> **ЦИТИРУЕМЫЙ ОТРЫВОК**

В центре деятельности футуристов 17—22 гг. стояли два поэта — В. Маяковский и Б. Пастернак, и оба в широкой мере выполняли этот завет своей школы. Но оба они — поэты настолько значительные, что выходят из рамок одной школы; значение их деятельности нельзя ограничить выполнением одной, хотя бы и важной, задачи момента; самое творчество их не умещается в гранях одного пятилетия.

Маяковский сразу, еще в начале 10-х годов, показал себя поэтом большого темперамента и смелых мазков. Он был один из тех, кто к Октябрю отнесся не как к внешней силе, прежде всего мешающей самой работе поэта (отношение очень многих, несмотря на стихи, где революция воспевается), но как к великому явлению жизни, с которым он сам органически связан. Уже с эпохи войны появляется ряд стихотворений Маяковского, откликающихся на современность, потом радостно приветствующих революцию: “Война и Мир”, “Революция”, “Наш марш” (“Все, сочиненное Вл. Маяковским”, 1919 г.), “Мистерия Буфф” (переделано для театра в 1920 г.), “150 000 000” (1921 г.), поэма об интернационалах (1922 г.) и переходящих иногда в настоящие агитки (“Маяковский издевается”, 1922 г.), рядом с чем, впрочем, продолжается творчество и на иные темы (см. “Все”, затем “Люблю”, 1922 г. и др.). Стихи Маяковского принадлежат к числу прекраснейших явлений пятилетия: их бодрый слог и смелая речь были живительным ферментом нашей поэзии. В своих* позднейших стихотворениях Маяковский усвоил себе манеру плаката — резкие линии, кричащие краски. При этом он нашел и свою технику — особое видоизменение “свободного стиха”, не порывающего резко с метром, но дающего простор ритмическому разнообразию; он же был одним из творцов новой рифмы, ныне входящей в общее употребление, как более отвечающей свойствам русского языка, нежели рифма классическая (Пушкина и др.). Наконец, в сфере языка Маяковский, с умеренностью применяя принципы Хлебникова, нашел речь, соединяющую простоту со своеобразием, фельетонную хлесткость с художественным тактом. Недостатки поэзии Маяковского в том, что эта последняя хлесткость иногда преобладает, что простота порой срывается в прозаизмы, что иные рифмы слишком искусственны, что некоторые размеры лишь типографски отличены от самых заурядных ямбов и хореев, что плакатная манера не лишена грубости, и т. д., главное же в том, что и у Маяковского уже начинает складываться шаблон. Во всяком случае, опасности для пего еще впереди, а годы 17—22 были расцветом его деятельности. Влияние Маяковского на молодую поэзию было очень сильно, но, к сожалению, ему чаще подражали по внешности, без его силы, без его одушевления, без меткости его речи и богатства его словаря. (Ныне выходит собрание стихов Маяковского, “13 лет работы”, изд. “Маф”, М., 1922 г.)

> **ПРИВЕДЁННЫЙ ПЕРЕЧЕНЬ**

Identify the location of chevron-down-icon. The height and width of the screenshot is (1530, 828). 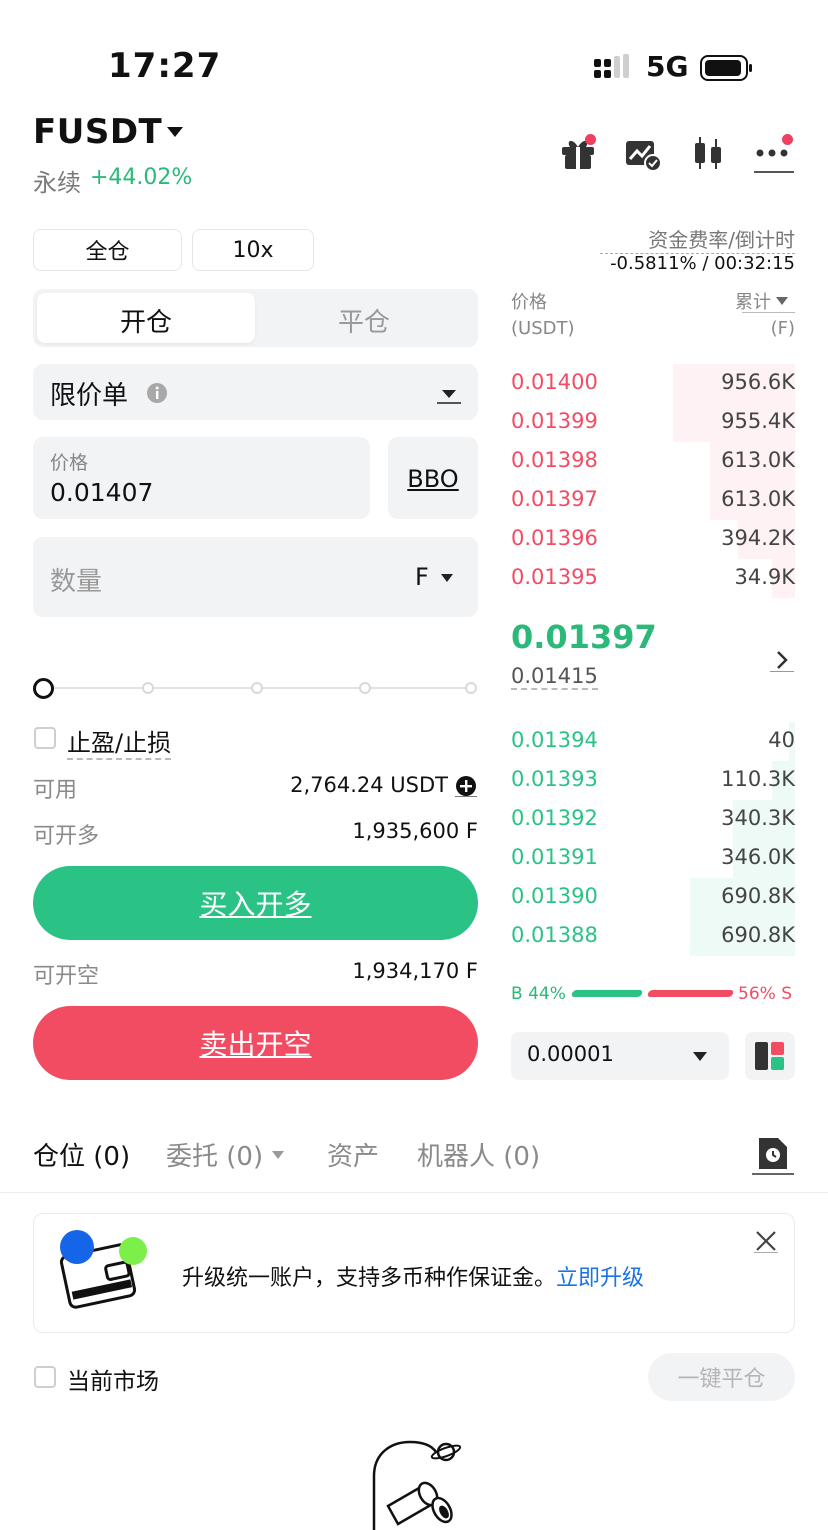
(449, 395).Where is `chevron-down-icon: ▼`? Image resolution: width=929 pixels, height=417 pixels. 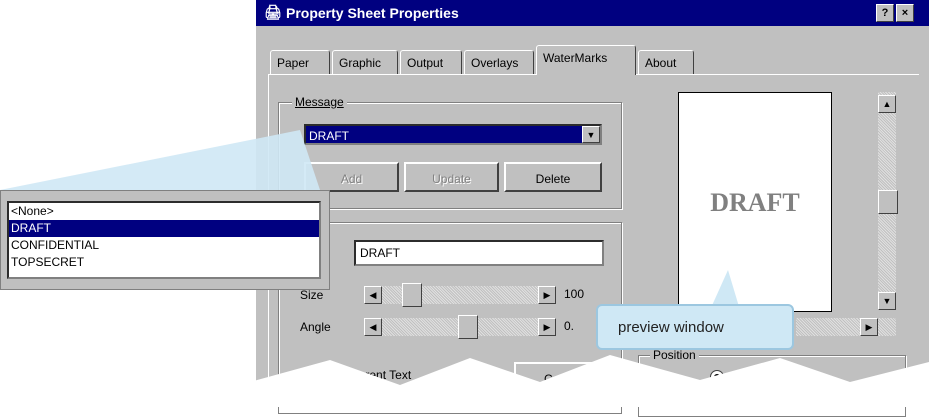
chevron-down-icon: ▼ is located at coordinates (591, 134). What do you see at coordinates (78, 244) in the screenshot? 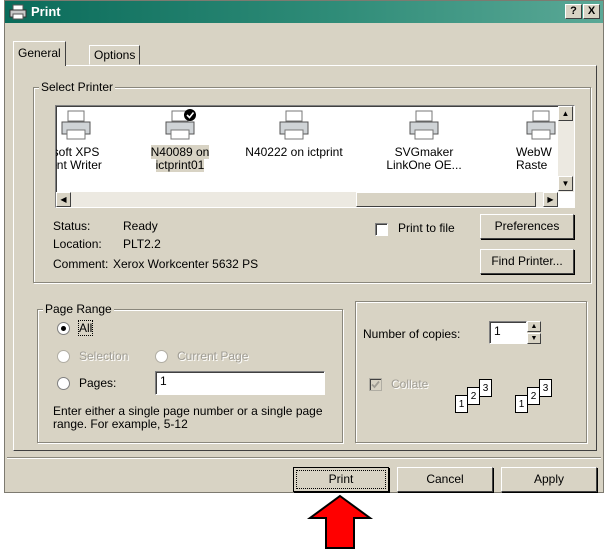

> **ЧТО ТРЕБУЕТСЯ**
Ответьте по отрывку о поэзии футуристов на три вопроса:
(а) Какие два поэта стояли в центре деятельности футуристов 17—22 гг.?
(б) Какую манеру Маяковский усвоил в своих позднейших стихотворениях?
(в) Под каким названием выходит собрание стихов Маяковского?
Приведённый перечень здесь не используется.

> **ВАШЕ РЕШЕНИЕ**
(а) В. Маяковский и Б. Пастернак.
(б) Манеру плаката с резкими линиями и кричащими красками.
(в) «13 лет работы» (изд. «Маф», М., 1922 г.).